## Activity
With the pictures removed, set down all of the entries below exactly.

## The input

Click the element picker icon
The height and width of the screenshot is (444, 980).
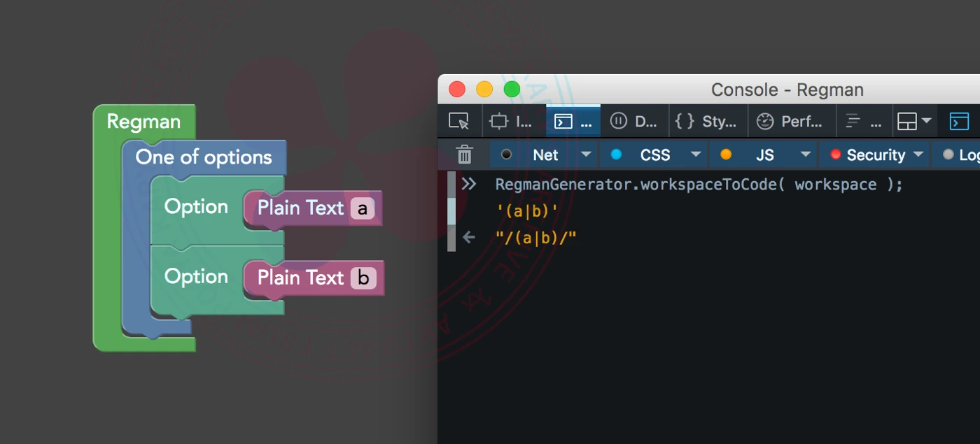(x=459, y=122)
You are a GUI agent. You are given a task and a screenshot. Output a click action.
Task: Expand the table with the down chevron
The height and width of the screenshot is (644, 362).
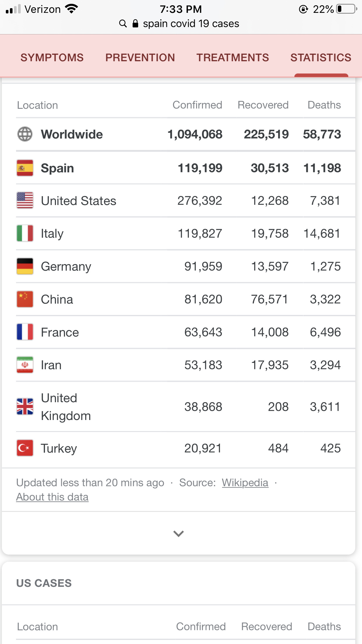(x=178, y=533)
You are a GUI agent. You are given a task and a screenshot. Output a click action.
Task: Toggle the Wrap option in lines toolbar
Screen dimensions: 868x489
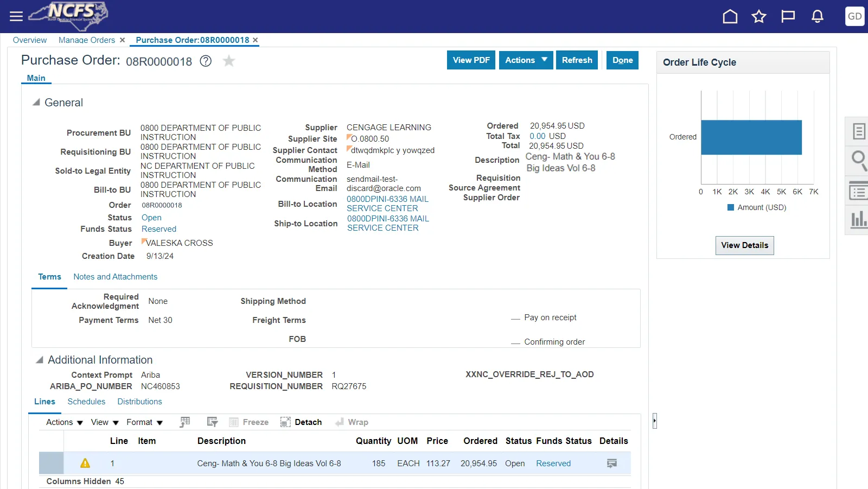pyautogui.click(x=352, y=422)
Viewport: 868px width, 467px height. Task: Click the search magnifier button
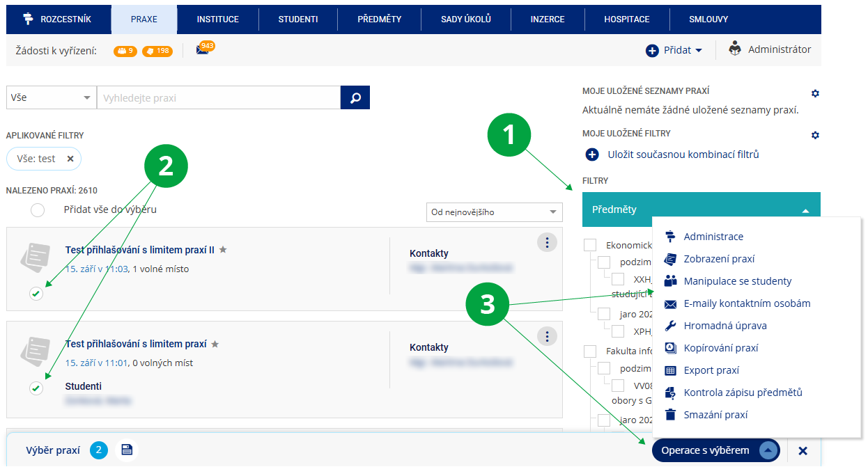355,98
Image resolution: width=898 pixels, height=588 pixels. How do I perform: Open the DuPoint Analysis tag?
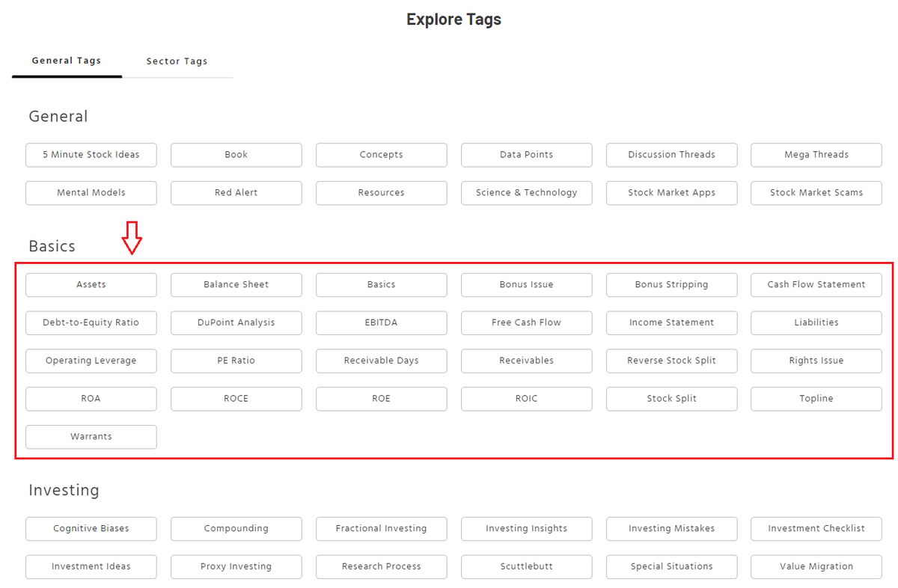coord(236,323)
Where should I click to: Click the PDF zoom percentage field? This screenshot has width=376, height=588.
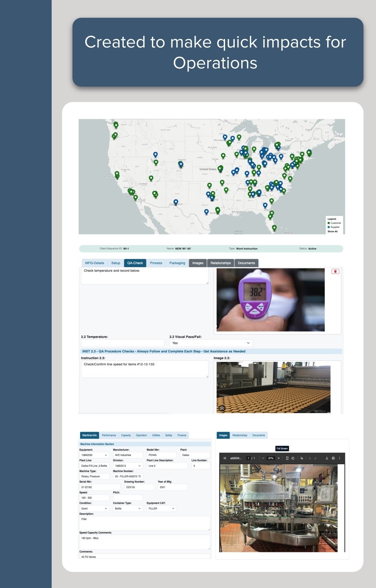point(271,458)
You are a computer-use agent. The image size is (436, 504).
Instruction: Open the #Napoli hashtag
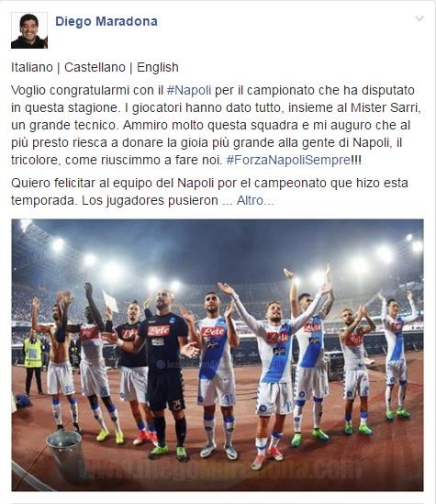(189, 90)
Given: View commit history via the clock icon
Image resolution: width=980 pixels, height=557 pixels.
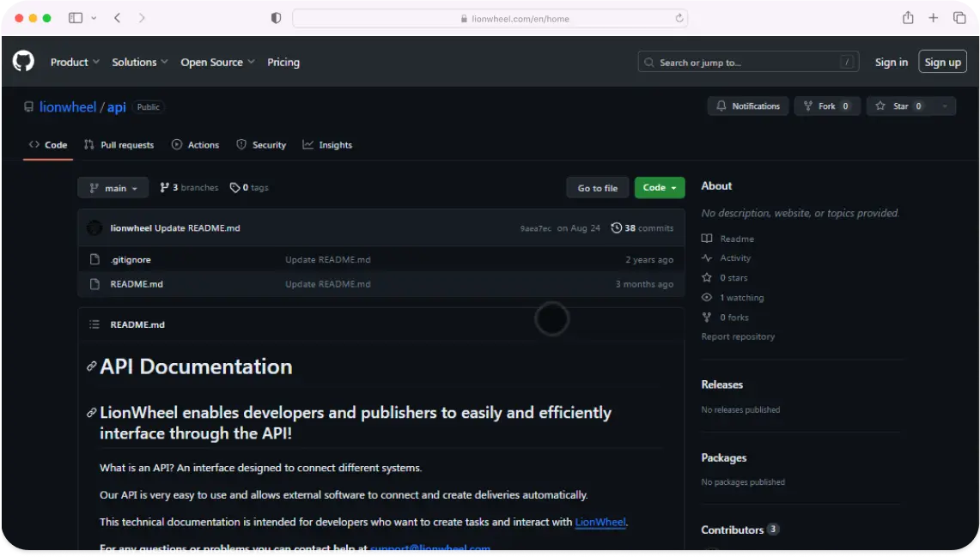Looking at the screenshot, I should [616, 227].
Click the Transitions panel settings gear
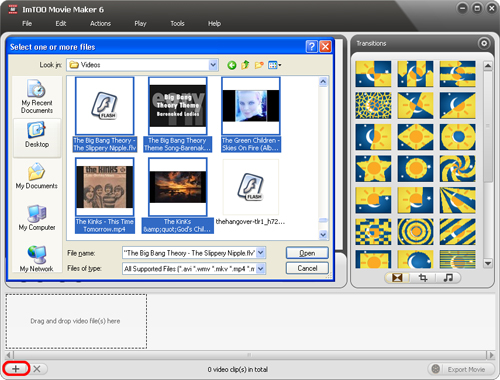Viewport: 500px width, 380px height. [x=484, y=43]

## Answer to this problem
Click the element picker icon
The height and width of the screenshot is (444, 980).
(x=459, y=122)
You are a GUI agent. You are given a task and a screenshot. Output a click action.
Task: Expand the table with the down chevron
The height and width of the screenshot is (644, 362).
(x=178, y=533)
You are a GUI agent. You are given a task and a screenshot. Output a click action.
Task: Toggle the Wrap option in lines toolbar
Screen dimensions: 868x489
pyautogui.click(x=352, y=422)
Viewport: 868px width, 467px height. Task: Click the search magnifier button
355,98
Image resolution: width=898 pixels, height=588 pixels. How do I perform: Open the DuPoint Analysis tag?
coord(236,323)
Where should I click to: Click the PDF zoom percentage field? This screenshot has width=376, height=588.
point(271,458)
You are a computer-use agent. The image size is (436, 504).
Instruction: Open the #Napoli hashtag
(189, 90)
Given: View commit history via the clock icon
Image resolution: width=980 pixels, height=557 pixels.
Looking at the screenshot, I should [616, 227].
Click the Transitions panel settings gear
Viewport: 500px width, 380px height. [x=484, y=43]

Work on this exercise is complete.